*What the exercise asks:* Whenever a line below holds the word "agent", copy that line.

*Study material:*
⁂

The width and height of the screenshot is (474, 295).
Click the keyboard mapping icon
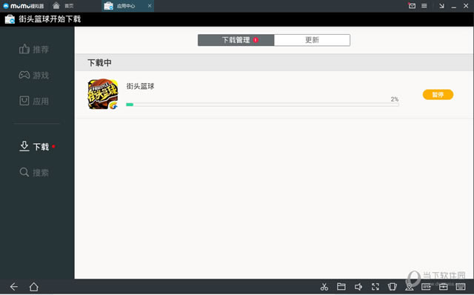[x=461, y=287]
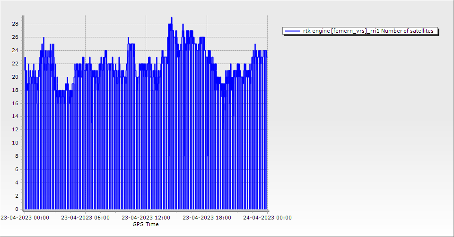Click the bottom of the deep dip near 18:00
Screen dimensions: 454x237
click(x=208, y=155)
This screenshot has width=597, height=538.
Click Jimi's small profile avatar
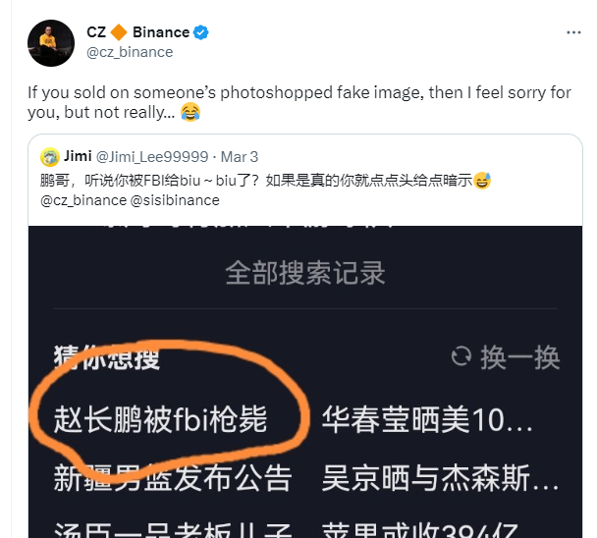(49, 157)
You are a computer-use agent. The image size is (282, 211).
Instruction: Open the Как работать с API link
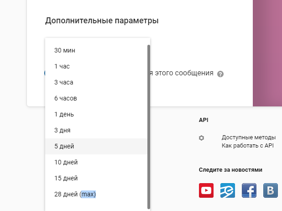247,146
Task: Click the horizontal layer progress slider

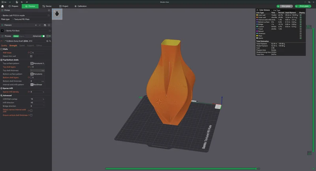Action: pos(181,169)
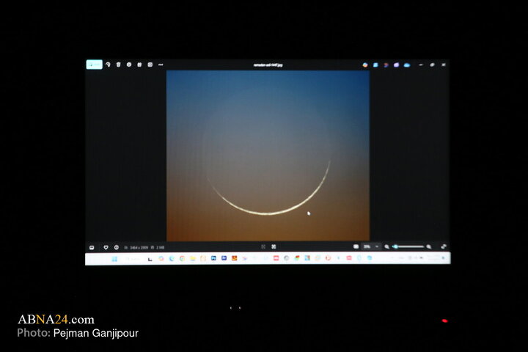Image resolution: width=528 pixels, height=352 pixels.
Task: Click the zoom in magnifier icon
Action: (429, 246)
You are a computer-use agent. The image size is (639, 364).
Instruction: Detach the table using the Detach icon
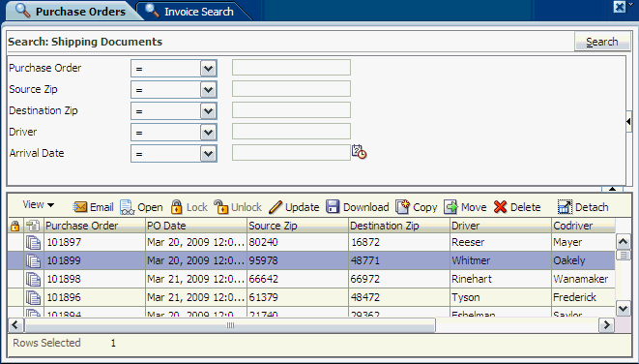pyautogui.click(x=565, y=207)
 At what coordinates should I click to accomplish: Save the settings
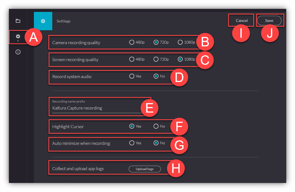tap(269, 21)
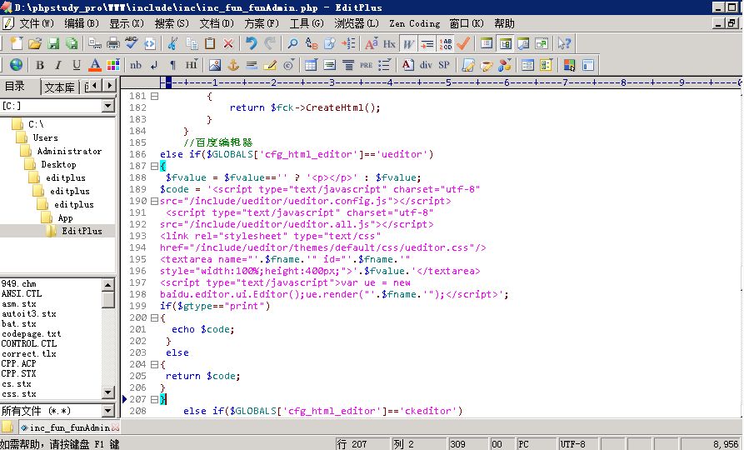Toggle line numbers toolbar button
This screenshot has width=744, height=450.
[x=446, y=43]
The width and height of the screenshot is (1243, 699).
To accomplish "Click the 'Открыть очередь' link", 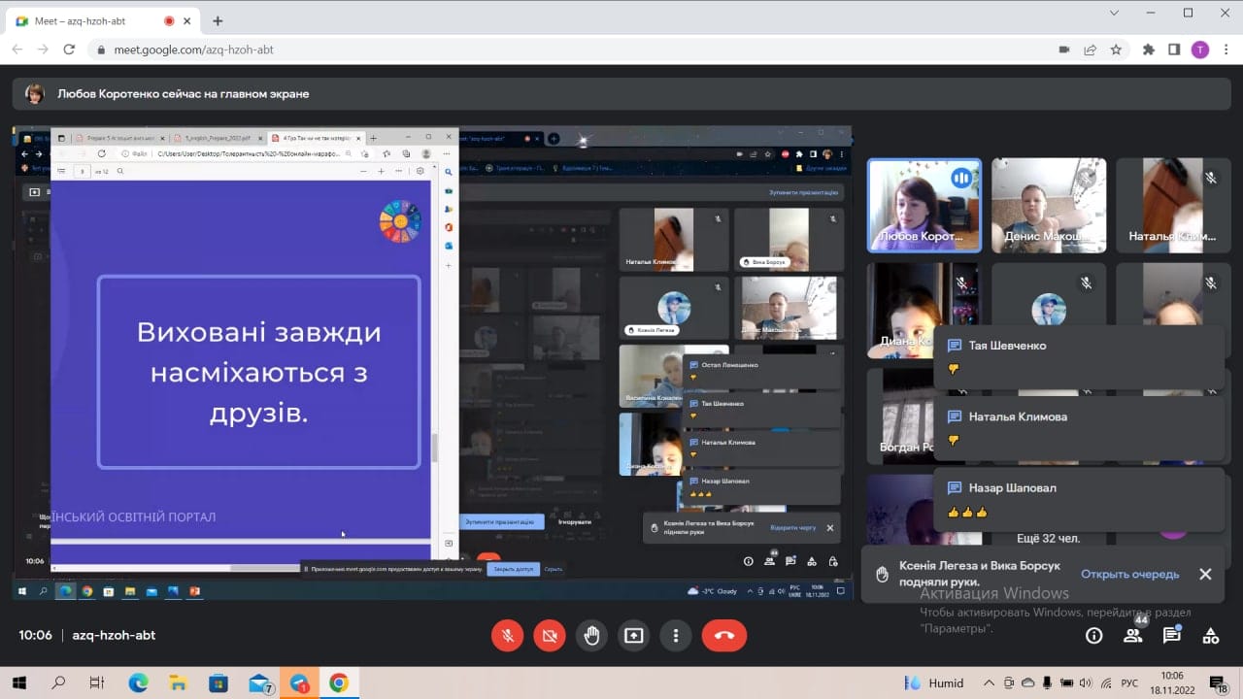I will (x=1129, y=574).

⁂

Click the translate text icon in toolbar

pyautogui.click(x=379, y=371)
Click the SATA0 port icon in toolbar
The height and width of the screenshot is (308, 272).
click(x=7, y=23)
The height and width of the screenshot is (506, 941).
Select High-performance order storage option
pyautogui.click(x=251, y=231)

⁂

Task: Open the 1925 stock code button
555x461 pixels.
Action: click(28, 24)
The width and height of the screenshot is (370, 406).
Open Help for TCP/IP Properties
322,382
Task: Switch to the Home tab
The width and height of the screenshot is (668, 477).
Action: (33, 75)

⁂

*Answer to the exercise:*
You are a computer-use agent. The image size is (282, 211).
You are a computer-use agent. The image size is (639, 364).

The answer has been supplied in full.